# Your objective
Rewrite the items starting at the line that contains "You are a computer-use agent. Image" and ending at the line that contains "will (x=236, y=212).", changing "Instruction" to "Goal" and leaving everything else as it is.

— START —

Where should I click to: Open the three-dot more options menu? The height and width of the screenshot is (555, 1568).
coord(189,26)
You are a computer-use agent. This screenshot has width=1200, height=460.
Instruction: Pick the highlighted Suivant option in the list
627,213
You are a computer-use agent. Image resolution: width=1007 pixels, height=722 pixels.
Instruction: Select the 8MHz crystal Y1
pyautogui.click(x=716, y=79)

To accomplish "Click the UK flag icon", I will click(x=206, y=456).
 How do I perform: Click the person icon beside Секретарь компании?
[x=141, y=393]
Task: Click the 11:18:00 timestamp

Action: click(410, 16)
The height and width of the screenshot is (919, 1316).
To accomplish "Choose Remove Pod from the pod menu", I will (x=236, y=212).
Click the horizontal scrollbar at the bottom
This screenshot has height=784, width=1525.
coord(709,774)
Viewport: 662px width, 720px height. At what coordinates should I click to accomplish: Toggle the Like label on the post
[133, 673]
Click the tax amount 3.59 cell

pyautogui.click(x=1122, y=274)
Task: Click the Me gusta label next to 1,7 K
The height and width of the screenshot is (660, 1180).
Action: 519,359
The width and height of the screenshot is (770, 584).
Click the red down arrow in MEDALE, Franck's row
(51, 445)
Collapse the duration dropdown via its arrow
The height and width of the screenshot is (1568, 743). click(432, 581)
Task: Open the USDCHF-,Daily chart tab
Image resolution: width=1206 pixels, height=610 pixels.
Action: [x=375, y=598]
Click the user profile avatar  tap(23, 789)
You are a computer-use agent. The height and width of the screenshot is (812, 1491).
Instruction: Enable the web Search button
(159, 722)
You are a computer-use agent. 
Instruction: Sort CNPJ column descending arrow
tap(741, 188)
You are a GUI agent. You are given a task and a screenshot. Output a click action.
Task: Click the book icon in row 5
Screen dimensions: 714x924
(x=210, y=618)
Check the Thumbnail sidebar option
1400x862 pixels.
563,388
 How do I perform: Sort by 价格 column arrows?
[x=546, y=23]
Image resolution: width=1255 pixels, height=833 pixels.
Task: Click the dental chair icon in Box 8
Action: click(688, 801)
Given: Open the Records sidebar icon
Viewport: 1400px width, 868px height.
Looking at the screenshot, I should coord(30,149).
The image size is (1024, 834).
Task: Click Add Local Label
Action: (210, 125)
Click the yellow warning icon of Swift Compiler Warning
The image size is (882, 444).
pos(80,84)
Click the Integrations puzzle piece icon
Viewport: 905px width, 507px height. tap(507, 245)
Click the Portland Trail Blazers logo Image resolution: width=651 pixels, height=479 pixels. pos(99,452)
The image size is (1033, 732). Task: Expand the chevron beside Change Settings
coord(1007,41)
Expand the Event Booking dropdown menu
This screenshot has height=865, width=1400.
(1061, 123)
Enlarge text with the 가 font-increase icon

— END —

# Exercise output
You are a computer-use agent. Image resolution: width=1007 pixels, height=722 pixels.
Goal: Select the 8MHz crystal Y1
pyautogui.click(x=716, y=79)

To accomplish "Click the UK flag icon", I will click(x=206, y=456).
 How do I perform: Click the person icon beside Секретарь компании?
[x=141, y=393]
Task: Click the 11:18:00 timestamp

Action: click(410, 16)
The height and width of the screenshot is (919, 1316).
To accomplish "Choose Remove Pod from the pod menu", I will (x=236, y=212).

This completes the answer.